TO DO |
Copy from "The 1984 National" up to and including "the NSL Cup." in the text on the 1984 National Soccer League season.

The 1984 National Soccer League season was the sixty-first season under the National Soccer League (NSL) name. The season began in late May, 1984 and concluded in September 1984 with the NSL Championship final where Toronto Italia defeated London Marconi. Toronto Italia would also secure a treble by winning the regular-season title, and the NSL Cup.

Overview 
Since the collapse of the short-lived Canadian Professional Soccer League (CPSL) in 1983 the country was without a domestic national league as the Canadian soccer landscape was fractured into several different foreign and regional leagues. The Ontario-centered National Soccer League (NSL) attempted to resurrect the CPSL concept with NSL president Joe Vaccari lobbying the Canadian Soccer Association (CSA) and other groups in supporting the idea. The NSL intended to form an eastern conference or function as a minor league to the national league. In response to the national league question, the CSA presented its concept and attempted to recruit the NSL and other parties for input. After reviewing the CSA's blueprint for a national model the NSL withdrew its support as it was deemed an unstable model by the league owners.

GIVEN INFORMATION |
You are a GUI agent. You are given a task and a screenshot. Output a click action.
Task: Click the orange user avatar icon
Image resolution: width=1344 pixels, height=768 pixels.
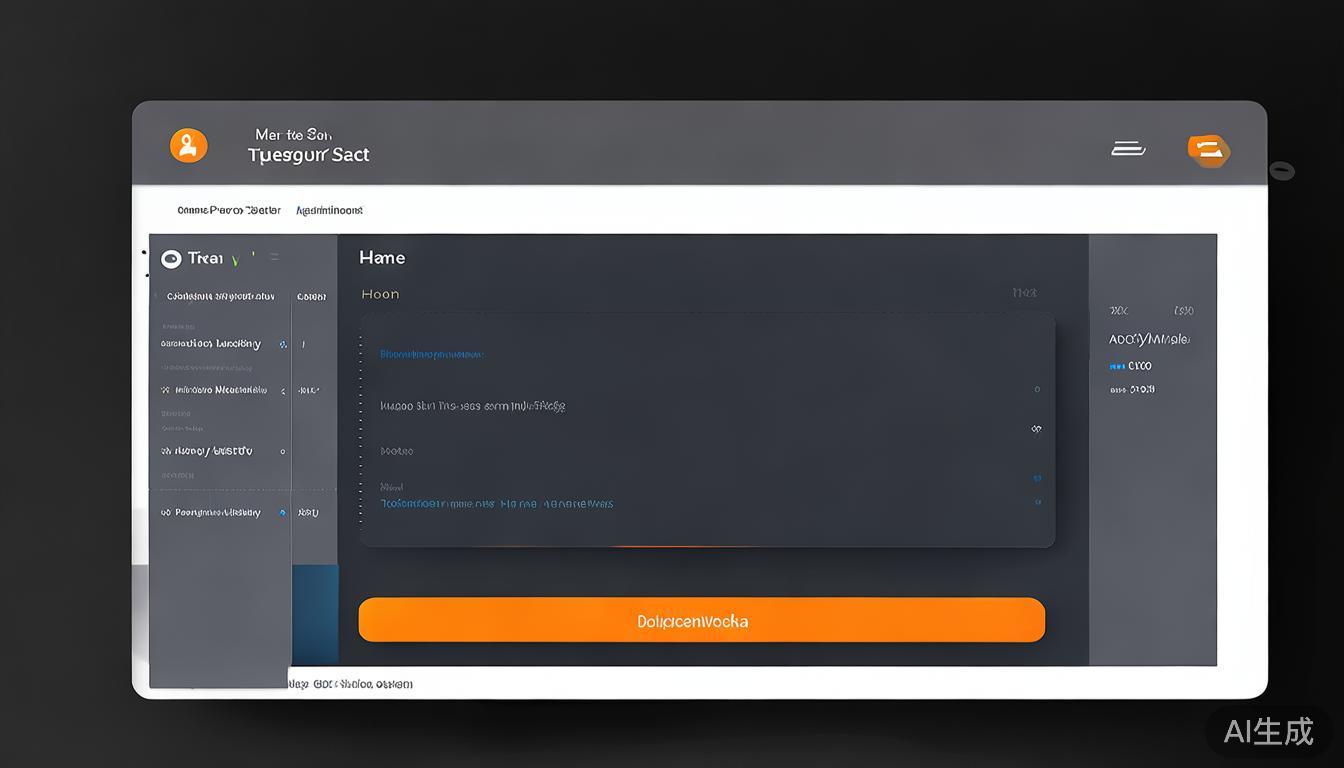pos(189,144)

RESULT OF THE EXERCISE |
The 1984 National Soccer League season was the sixty-first season under the National Soccer League (NSL) name. The season began in late May, 1984 and concluded in September 1984 with the NSL Championship final where Toronto Italia defeated London Marconi. Toronto Italia would also secure a treble by winning the regular-season title, and the NSL Cup.